== Provided information ==

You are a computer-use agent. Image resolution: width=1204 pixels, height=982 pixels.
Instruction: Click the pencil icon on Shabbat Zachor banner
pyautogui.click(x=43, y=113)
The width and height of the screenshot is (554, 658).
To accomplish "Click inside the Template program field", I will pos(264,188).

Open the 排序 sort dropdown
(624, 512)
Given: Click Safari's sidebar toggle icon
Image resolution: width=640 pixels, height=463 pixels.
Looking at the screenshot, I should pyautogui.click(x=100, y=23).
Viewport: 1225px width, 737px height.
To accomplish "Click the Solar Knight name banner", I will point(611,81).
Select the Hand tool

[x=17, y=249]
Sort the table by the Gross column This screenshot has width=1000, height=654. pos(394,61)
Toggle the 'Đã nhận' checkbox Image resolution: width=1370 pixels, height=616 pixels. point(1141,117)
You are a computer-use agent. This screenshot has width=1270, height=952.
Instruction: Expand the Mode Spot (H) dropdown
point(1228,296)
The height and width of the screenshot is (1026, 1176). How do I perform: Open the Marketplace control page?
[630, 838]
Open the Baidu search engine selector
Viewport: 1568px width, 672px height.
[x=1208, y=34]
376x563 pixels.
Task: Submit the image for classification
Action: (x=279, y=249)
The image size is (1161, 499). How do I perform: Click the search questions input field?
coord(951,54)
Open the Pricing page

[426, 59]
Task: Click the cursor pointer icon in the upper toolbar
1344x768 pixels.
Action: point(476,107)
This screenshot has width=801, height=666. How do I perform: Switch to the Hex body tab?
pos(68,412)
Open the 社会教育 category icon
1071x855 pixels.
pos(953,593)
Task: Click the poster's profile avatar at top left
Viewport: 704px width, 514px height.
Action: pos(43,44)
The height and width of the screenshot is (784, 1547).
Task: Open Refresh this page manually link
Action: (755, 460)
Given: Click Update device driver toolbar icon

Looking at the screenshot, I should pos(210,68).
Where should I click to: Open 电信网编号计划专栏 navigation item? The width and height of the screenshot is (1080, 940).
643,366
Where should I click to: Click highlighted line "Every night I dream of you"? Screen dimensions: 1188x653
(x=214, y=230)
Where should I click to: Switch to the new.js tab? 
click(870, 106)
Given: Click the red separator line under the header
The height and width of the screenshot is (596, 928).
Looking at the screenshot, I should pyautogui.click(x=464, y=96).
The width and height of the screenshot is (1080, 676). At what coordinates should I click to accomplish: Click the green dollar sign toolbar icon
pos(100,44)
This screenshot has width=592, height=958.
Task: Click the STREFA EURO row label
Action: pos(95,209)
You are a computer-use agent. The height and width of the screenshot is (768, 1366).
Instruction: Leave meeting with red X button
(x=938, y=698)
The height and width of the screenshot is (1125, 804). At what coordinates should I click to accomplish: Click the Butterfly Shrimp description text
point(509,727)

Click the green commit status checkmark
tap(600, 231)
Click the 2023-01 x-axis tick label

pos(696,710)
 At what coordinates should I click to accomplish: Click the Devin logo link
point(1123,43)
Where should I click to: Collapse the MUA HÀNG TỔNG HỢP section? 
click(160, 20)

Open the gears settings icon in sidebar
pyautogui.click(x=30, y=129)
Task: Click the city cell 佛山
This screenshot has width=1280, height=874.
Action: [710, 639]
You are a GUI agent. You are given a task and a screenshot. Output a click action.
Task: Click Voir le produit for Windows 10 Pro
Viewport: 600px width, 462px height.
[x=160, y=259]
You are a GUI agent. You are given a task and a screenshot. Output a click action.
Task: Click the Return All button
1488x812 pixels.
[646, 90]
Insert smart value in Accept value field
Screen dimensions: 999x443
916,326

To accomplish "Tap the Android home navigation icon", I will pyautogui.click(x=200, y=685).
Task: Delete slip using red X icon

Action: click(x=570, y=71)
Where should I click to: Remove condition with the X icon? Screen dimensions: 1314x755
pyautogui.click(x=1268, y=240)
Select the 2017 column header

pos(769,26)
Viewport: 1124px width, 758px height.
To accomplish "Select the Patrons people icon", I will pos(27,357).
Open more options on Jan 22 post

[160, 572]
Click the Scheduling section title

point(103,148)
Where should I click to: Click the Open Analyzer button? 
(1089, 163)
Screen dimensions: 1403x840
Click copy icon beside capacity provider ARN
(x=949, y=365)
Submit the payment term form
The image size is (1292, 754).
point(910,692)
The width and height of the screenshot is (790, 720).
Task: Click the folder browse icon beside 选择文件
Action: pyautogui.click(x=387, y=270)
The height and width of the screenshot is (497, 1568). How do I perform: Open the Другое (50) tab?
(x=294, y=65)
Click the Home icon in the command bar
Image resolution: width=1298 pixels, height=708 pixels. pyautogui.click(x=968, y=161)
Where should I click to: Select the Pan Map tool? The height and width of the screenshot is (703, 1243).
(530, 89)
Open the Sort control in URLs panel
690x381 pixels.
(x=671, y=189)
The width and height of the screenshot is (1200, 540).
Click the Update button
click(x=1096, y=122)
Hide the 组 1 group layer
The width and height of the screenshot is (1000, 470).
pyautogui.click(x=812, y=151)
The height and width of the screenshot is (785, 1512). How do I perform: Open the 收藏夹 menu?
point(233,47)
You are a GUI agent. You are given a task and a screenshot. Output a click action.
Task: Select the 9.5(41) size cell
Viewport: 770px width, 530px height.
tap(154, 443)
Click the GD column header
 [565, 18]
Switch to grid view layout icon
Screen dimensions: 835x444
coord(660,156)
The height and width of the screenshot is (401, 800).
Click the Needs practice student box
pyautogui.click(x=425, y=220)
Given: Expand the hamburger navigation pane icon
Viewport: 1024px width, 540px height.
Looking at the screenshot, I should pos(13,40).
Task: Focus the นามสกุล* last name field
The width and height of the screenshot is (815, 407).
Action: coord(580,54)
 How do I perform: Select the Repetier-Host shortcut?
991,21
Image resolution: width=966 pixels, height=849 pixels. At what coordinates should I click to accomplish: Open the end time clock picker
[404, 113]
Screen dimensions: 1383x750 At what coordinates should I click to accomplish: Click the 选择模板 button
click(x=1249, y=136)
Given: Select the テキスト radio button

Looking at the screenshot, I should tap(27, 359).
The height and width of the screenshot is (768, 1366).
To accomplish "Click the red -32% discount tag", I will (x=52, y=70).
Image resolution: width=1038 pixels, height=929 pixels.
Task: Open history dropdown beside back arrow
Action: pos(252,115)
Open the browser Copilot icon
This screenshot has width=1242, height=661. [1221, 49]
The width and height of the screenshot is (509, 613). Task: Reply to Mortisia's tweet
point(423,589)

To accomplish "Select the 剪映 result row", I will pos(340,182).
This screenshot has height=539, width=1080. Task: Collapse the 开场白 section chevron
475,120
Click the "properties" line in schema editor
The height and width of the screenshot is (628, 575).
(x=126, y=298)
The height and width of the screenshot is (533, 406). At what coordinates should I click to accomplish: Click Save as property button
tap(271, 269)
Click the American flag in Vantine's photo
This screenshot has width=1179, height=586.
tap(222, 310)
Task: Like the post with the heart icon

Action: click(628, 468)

===

Exercise instructions
Can you print all of the records above again, reproducing every line without any change?

Solved problem
You are a computer-use agent. Image resolution: width=1204 pixels, height=982 pixels.
Instruction: Click the pencil icon on Shabbat Zachor banner
pyautogui.click(x=43, y=113)
The width and height of the screenshot is (554, 658).
To accomplish "Click inside the Template program field", I will pos(264,188).

Open the 排序 sort dropdown
(624, 512)
Given: Click Safari's sidebar toggle icon
Image resolution: width=640 pixels, height=463 pixels.
Looking at the screenshot, I should pyautogui.click(x=100, y=23).
Viewport: 1225px width, 737px height.
To accomplish "Click the Solar Knight name banner", I will point(611,81).
Select the Hand tool

[x=17, y=249]
Sort the table by the Gross column This screenshot has width=1000, height=654. pos(394,61)
Toggle the 'Đã nhận' checkbox Image resolution: width=1370 pixels, height=616 pixels. point(1141,117)
You are a computer-use agent. This screenshot has width=1270, height=952.
Instruction: Expand the Mode Spot (H) dropdown
point(1228,296)
The height and width of the screenshot is (1026, 1176). How do I perform: Open the Marketplace control page?
[630, 838]
Open the Baidu search engine selector
Viewport: 1568px width, 672px height.
[x=1208, y=34]
376x563 pixels.
Task: Submit the image for classification
Action: (x=279, y=249)
The image size is (1161, 499). How do I perform: Click the search questions input field?
coord(951,54)
Open the Pricing page

[426, 59]
Task: Click the cursor pointer icon in the upper toolbar
1344x768 pixels.
Action: point(476,107)
This screenshot has width=801, height=666. How do I perform: Switch to the Hex body tab?
pos(68,412)
Open the 社会教育 category icon
1071x855 pixels.
pos(953,593)
Task: Click the poster's profile avatar at top left
Viewport: 704px width, 514px height.
Action: pos(43,44)
The height and width of the screenshot is (784, 1547).
Task: Open Refresh this page manually link
Action: (755, 460)
Given: Click Update device driver toolbar icon

Looking at the screenshot, I should pos(210,68).
Where should I click to: Open 电信网编号计划专栏 navigation item? The width and height of the screenshot is (1080, 940).
643,366
Where should I click to: Click highlighted line "Every night I dream of you"? Screen dimensions: 1188x653
(x=214, y=230)
Where should I click to: Switch to the new.js tab? 
click(870, 106)
Given: Click the red separator line under the header
The height and width of the screenshot is (596, 928).
Looking at the screenshot, I should pyautogui.click(x=464, y=96).
The width and height of the screenshot is (1080, 676). At what coordinates should I click to accomplish: Click the green dollar sign toolbar icon
pos(100,44)
This screenshot has width=592, height=958.
Task: Click the STREFA EURO row label
Action: pos(95,209)
You are a computer-use agent. The height and width of the screenshot is (768, 1366).
Instruction: Leave meeting with red X button
(x=938, y=698)
The height and width of the screenshot is (1125, 804). At what coordinates should I click to accomplish: Click the Butterfly Shrimp description text
point(509,727)

Click the green commit status checkmark
tap(600, 231)
Click the 2023-01 x-axis tick label

pos(696,710)
 At what coordinates should I click to accomplish: Click the Devin logo link
point(1123,43)
Where should I click to: Collapse the MUA HÀNG TỔNG HỢP section? 
click(160, 20)

Open the gears settings icon in sidebar
pyautogui.click(x=30, y=129)
Task: Click the city cell 佛山
This screenshot has width=1280, height=874.
Action: [710, 639]
You are a GUI agent. You are given a task and a screenshot. Output a click action.
Task: Click Voir le produit for Windows 10 Pro
Viewport: 600px width, 462px height.
[x=160, y=259]
You are a GUI agent. You are given a task and a screenshot. Output a click action.
Task: Click the Return All button
1488x812 pixels.
[646, 90]
Insert smart value in Accept value field
Screen dimensions: 999x443
916,326

To accomplish "Tap the Android home navigation icon", I will pyautogui.click(x=200, y=685).
Task: Delete slip using red X icon

Action: click(x=570, y=71)
Where should I click to: Remove condition with the X icon? Screen dimensions: 1314x755
pyautogui.click(x=1268, y=240)
Select the 2017 column header

pos(769,26)
Viewport: 1124px width, 758px height.
To accomplish "Select the Patrons people icon", I will pos(27,357).
Open more options on Jan 22 post

[160, 572]
Click the Scheduling section title

point(103,148)
Where should I click to: Click the Open Analyzer button? 
(1089, 163)
Screen dimensions: 1403x840
Click copy icon beside capacity provider ARN
(x=949, y=365)
Submit the payment term form
The image size is (1292, 754).
point(910,692)
The width and height of the screenshot is (790, 720).
Task: Click the folder browse icon beside 选择文件
Action: pyautogui.click(x=387, y=270)
The height and width of the screenshot is (497, 1568). How do I perform: Open the Другое (50) tab?
(x=294, y=65)
Click the Home icon in the command bar
Image resolution: width=1298 pixels, height=708 pixels. pyautogui.click(x=968, y=161)
Where should I click to: Select the Pan Map tool? The height and width of the screenshot is (703, 1243).
(530, 89)
Open the Sort control in URLs panel
690x381 pixels.
(x=671, y=189)
The width and height of the screenshot is (1200, 540).
Click the Update button
click(x=1096, y=122)
Hide the 组 1 group layer
The width and height of the screenshot is (1000, 470).
pyautogui.click(x=812, y=151)
The height and width of the screenshot is (785, 1512). How do I perform: Open the 收藏夹 menu?
point(233,47)
You are a GUI agent. You are given a task and a screenshot. Output a click action.
Task: Select the 9.5(41) size cell
Viewport: 770px width, 530px height.
tap(154, 443)
Click the GD column header
 [565, 18]
Switch to grid view layout icon
Screen dimensions: 835x444
coord(660,156)
The height and width of the screenshot is (401, 800).
Click the Needs practice student box
pyautogui.click(x=425, y=220)
Given: Expand the hamburger navigation pane icon
Viewport: 1024px width, 540px height.
Looking at the screenshot, I should pos(13,40).
Task: Focus the นามสกุล* last name field
The width and height of the screenshot is (815, 407).
Action: coord(580,54)
 How do I perform: Select the Repetier-Host shortcut?
991,21
Image resolution: width=966 pixels, height=849 pixels. At what coordinates should I click to accomplish: Open the end time clock picker
[404, 113]
Screen dimensions: 1383x750 At what coordinates should I click to accomplish: Click the 选择模板 button
click(x=1249, y=136)
Given: Select the テキスト radio button

Looking at the screenshot, I should tap(27, 359).
The height and width of the screenshot is (768, 1366).
To accomplish "Click the red -32% discount tag", I will (x=52, y=70).
Image resolution: width=1038 pixels, height=929 pixels.
Task: Open history dropdown beside back arrow
Action: pos(252,115)
Open the browser Copilot icon
This screenshot has width=1242, height=661. [1221, 49]
The width and height of the screenshot is (509, 613). Task: Reply to Mortisia's tweet
point(423,589)

To accomplish "Select the 剪映 result row", I will pos(340,182).
This screenshot has height=539, width=1080. Task: Collapse the 开场白 section chevron
475,120
Click the "properties" line in schema editor
The height and width of the screenshot is (628, 575).
(x=126, y=298)
The height and width of the screenshot is (533, 406). At what coordinates should I click to accomplish: Click Save as property button
tap(271, 269)
Click the American flag in Vantine's photo
This screenshot has width=1179, height=586.
tap(222, 310)
Task: Like the post with the heart icon

Action: click(628, 468)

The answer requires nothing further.